==== Data supplied

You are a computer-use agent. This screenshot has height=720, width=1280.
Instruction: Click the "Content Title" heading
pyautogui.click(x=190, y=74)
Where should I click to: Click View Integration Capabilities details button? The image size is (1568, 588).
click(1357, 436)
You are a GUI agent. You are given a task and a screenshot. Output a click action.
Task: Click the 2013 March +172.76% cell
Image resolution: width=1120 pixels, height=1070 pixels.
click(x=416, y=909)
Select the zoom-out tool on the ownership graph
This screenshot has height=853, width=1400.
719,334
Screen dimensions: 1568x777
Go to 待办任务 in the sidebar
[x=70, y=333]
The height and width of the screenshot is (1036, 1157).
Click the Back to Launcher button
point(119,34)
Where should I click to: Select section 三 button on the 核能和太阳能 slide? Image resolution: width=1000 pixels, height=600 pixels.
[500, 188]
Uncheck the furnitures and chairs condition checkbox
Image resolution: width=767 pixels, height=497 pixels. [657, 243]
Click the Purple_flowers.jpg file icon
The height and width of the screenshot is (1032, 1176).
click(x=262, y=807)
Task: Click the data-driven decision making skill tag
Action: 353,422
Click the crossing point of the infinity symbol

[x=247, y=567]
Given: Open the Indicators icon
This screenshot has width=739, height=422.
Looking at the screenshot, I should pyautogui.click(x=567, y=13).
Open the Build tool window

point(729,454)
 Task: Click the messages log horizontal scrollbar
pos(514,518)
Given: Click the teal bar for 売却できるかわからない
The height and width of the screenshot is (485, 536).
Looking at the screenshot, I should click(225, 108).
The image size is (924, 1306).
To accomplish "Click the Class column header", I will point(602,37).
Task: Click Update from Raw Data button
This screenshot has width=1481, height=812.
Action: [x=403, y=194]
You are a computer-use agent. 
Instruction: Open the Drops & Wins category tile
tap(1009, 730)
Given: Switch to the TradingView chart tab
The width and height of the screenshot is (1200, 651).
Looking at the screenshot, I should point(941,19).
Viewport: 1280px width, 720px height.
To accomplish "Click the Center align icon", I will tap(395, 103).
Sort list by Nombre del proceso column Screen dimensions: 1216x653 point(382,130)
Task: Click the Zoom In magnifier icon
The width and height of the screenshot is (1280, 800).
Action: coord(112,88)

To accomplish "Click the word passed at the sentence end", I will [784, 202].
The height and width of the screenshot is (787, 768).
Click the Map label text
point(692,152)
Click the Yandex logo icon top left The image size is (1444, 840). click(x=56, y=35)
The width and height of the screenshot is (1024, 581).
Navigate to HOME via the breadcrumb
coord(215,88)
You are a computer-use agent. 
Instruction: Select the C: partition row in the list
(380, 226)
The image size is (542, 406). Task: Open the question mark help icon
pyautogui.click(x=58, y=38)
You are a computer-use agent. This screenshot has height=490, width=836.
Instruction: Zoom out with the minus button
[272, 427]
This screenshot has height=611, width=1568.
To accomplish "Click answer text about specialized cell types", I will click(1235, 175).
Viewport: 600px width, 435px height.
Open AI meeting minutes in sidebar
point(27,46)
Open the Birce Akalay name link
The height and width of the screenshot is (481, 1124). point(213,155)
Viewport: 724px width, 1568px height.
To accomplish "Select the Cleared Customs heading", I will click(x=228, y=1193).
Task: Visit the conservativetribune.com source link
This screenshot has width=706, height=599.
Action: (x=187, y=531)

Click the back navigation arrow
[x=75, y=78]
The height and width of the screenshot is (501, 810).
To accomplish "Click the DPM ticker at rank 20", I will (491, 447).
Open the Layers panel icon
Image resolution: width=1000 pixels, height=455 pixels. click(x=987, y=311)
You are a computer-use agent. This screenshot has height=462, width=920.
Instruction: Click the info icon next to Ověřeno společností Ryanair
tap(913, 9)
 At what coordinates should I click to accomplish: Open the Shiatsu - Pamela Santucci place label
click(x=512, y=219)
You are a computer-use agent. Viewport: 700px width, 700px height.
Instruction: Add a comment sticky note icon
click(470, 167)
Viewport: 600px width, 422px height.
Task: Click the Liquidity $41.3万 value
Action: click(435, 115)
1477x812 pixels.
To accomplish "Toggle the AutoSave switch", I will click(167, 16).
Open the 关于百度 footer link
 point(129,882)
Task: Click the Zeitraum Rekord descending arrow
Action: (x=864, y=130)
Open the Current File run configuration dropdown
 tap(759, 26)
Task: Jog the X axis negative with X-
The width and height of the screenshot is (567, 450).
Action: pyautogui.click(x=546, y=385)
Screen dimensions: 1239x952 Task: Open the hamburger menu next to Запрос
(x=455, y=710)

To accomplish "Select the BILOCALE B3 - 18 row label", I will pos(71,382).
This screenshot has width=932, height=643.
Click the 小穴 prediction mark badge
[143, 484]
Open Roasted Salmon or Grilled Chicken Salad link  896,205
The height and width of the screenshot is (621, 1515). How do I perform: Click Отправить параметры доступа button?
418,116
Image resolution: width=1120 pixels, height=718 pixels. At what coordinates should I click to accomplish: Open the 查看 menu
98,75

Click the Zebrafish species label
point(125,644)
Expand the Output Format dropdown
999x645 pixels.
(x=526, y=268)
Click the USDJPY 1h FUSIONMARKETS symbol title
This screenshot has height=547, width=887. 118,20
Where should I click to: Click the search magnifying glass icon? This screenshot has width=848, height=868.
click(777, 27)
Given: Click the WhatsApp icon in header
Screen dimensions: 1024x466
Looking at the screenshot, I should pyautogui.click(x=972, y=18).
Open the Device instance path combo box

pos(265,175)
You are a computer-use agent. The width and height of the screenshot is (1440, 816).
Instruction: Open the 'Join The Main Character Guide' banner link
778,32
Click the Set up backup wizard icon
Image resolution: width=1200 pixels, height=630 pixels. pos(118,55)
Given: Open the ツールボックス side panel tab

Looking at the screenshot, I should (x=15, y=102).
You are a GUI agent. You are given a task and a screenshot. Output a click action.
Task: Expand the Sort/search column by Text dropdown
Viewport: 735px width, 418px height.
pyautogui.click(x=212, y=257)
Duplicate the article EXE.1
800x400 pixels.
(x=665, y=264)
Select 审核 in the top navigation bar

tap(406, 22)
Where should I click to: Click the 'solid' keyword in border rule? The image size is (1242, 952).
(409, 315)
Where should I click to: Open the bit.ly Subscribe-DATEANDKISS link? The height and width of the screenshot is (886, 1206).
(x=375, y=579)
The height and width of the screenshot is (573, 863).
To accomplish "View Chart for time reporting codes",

========

Problem requirements ->
Copy out the material above in its entirety, exactly.

Expected output ->
You are a computer-use agent. This screenshot has height=720, width=1280.
Instruction: Click the "Content Title" heading
pyautogui.click(x=190, y=74)
Where should I click to: Click View Integration Capabilities details button? The image size is (1568, 588).
click(1357, 436)
You are a GUI agent. You are given a task and a screenshot. Output a click action.
Task: Click the 2013 March +172.76% cell
Image resolution: width=1120 pixels, height=1070 pixels.
click(x=416, y=909)
Select the zoom-out tool on the ownership graph
This screenshot has height=853, width=1400.
719,334
Screen dimensions: 1568x777
Go to 待办任务 in the sidebar
[x=70, y=333]
The height and width of the screenshot is (1036, 1157).
Click the Back to Launcher button
point(119,34)
Where should I click to: Select section 三 button on the 核能和太阳能 slide? Image resolution: width=1000 pixels, height=600 pixels.
[500, 188]
Uncheck the furnitures and chairs condition checkbox
Image resolution: width=767 pixels, height=497 pixels. [657, 243]
Click the Purple_flowers.jpg file icon
The height and width of the screenshot is (1032, 1176).
click(x=262, y=807)
Task: Click the data-driven decision making skill tag
Action: 353,422
Click the crossing point of the infinity symbol

[x=247, y=567]
Given: Open the Indicators icon
This screenshot has width=739, height=422.
Looking at the screenshot, I should pyautogui.click(x=567, y=13).
Open the Build tool window

point(729,454)
 Task: Click the messages log horizontal scrollbar
pos(514,518)
Given: Click the teal bar for 売却できるかわからない
The height and width of the screenshot is (485, 536).
Looking at the screenshot, I should click(225, 108).
The image size is (924, 1306).
To accomplish "Click the Class column header", I will point(602,37).
Task: Click Update from Raw Data button
This screenshot has width=1481, height=812.
Action: [x=403, y=194]
You are a computer-use agent. 
Instruction: Open the Drops & Wins category tile
tap(1009, 730)
Given: Switch to the TradingView chart tab
The width and height of the screenshot is (1200, 651).
Looking at the screenshot, I should point(941,19).
Viewport: 1280px width, 720px height.
To accomplish "Click the Center align icon", I will tap(395, 103).
Sort list by Nombre del proceso column Screen dimensions: 1216x653 point(382,130)
Task: Click the Zoom In magnifier icon
The width and height of the screenshot is (1280, 800).
Action: coord(112,88)

To accomplish "Click the word passed at the sentence end", I will [784, 202].
The height and width of the screenshot is (787, 768).
Click the Map label text
point(692,152)
Click the Yandex logo icon top left The image size is (1444, 840). click(x=56, y=35)
The width and height of the screenshot is (1024, 581).
Navigate to HOME via the breadcrumb
coord(215,88)
You are a computer-use agent. 
Instruction: Select the C: partition row in the list
(380, 226)
The image size is (542, 406). Task: Open the question mark help icon
pyautogui.click(x=58, y=38)
You are a computer-use agent. This screenshot has height=490, width=836.
Instruction: Zoom out with the minus button
[272, 427]
This screenshot has height=611, width=1568.
To accomplish "Click answer text about specialized cell types", I will click(1235, 175).
Viewport: 600px width, 435px height.
Open AI meeting minutes in sidebar
point(27,46)
Open the Birce Akalay name link
The height and width of the screenshot is (481, 1124). point(213,155)
Viewport: 724px width, 1568px height.
To accomplish "Select the Cleared Customs heading", I will click(x=228, y=1193).
Task: Visit the conservativetribune.com source link
This screenshot has width=706, height=599.
Action: (x=187, y=531)

Click the back navigation arrow
[x=75, y=78]
The height and width of the screenshot is (501, 810).
To accomplish "Click the DPM ticker at rank 20", I will (491, 447).
Open the Layers panel icon
Image resolution: width=1000 pixels, height=455 pixels. click(x=987, y=311)
You are a computer-use agent. This screenshot has height=462, width=920.
Instruction: Click the info icon next to Ověřeno společností Ryanair
tap(913, 9)
 At what coordinates should I click to accomplish: Open the Shiatsu - Pamela Santucci place label
click(x=512, y=219)
You are a computer-use agent. Viewport: 700px width, 700px height.
Instruction: Add a comment sticky note icon
click(470, 167)
Viewport: 600px width, 422px height.
Task: Click the Liquidity $41.3万 value
Action: click(435, 115)
1477x812 pixels.
To accomplish "Toggle the AutoSave switch", I will click(167, 16).
Open the 关于百度 footer link
 point(129,882)
Task: Click the Zeitraum Rekord descending arrow
Action: (x=864, y=130)
Open the Current File run configuration dropdown
 tap(759, 26)
Task: Jog the X axis negative with X-
The width and height of the screenshot is (567, 450).
Action: pyautogui.click(x=546, y=385)
Screen dimensions: 1239x952 Task: Open the hamburger menu next to Запрос
(x=455, y=710)

To accomplish "Select the BILOCALE B3 - 18 row label", I will pos(71,382).
This screenshot has width=932, height=643.
Click the 小穴 prediction mark badge
[143, 484]
Open Roasted Salmon or Grilled Chicken Salad link  896,205
The height and width of the screenshot is (621, 1515). How do I perform: Click Отправить параметры доступа button?
418,116
Image resolution: width=1120 pixels, height=718 pixels. At what coordinates should I click to accomplish: Open the 查看 menu
98,75

Click the Zebrafish species label
point(125,644)
Expand the Output Format dropdown
999x645 pixels.
(x=526, y=268)
Click the USDJPY 1h FUSIONMARKETS symbol title
This screenshot has height=547, width=887. 118,20
Where should I click to: Click the search magnifying glass icon? This screenshot has width=848, height=868.
click(777, 27)
Given: Click the WhatsApp icon in header
Screen dimensions: 1024x466
Looking at the screenshot, I should pyautogui.click(x=972, y=18).
Open the Device instance path combo box

pos(265,175)
You are a computer-use agent. The width and height of the screenshot is (1440, 816).
Instruction: Open the 'Join The Main Character Guide' banner link
778,32
Click the Set up backup wizard icon
Image resolution: width=1200 pixels, height=630 pixels. pos(118,55)
Given: Open the ツールボックス side panel tab

Looking at the screenshot, I should (x=15, y=102).
You are a GUI agent. You are given a task and a screenshot. Output a click action.
Task: Expand the Sort/search column by Text dropdown
Viewport: 735px width, 418px height.
pyautogui.click(x=212, y=257)
Duplicate the article EXE.1
800x400 pixels.
(x=665, y=264)
Select 审核 in the top navigation bar

tap(406, 22)
Where should I click to: Click the 'solid' keyword in border rule? The image size is (1242, 952).
(409, 315)
Where should I click to: Open the bit.ly Subscribe-DATEANDKISS link? The height and width of the screenshot is (886, 1206).
(x=375, y=579)
The height and width of the screenshot is (573, 863).
To accomplish "View Chart for time reporting codes",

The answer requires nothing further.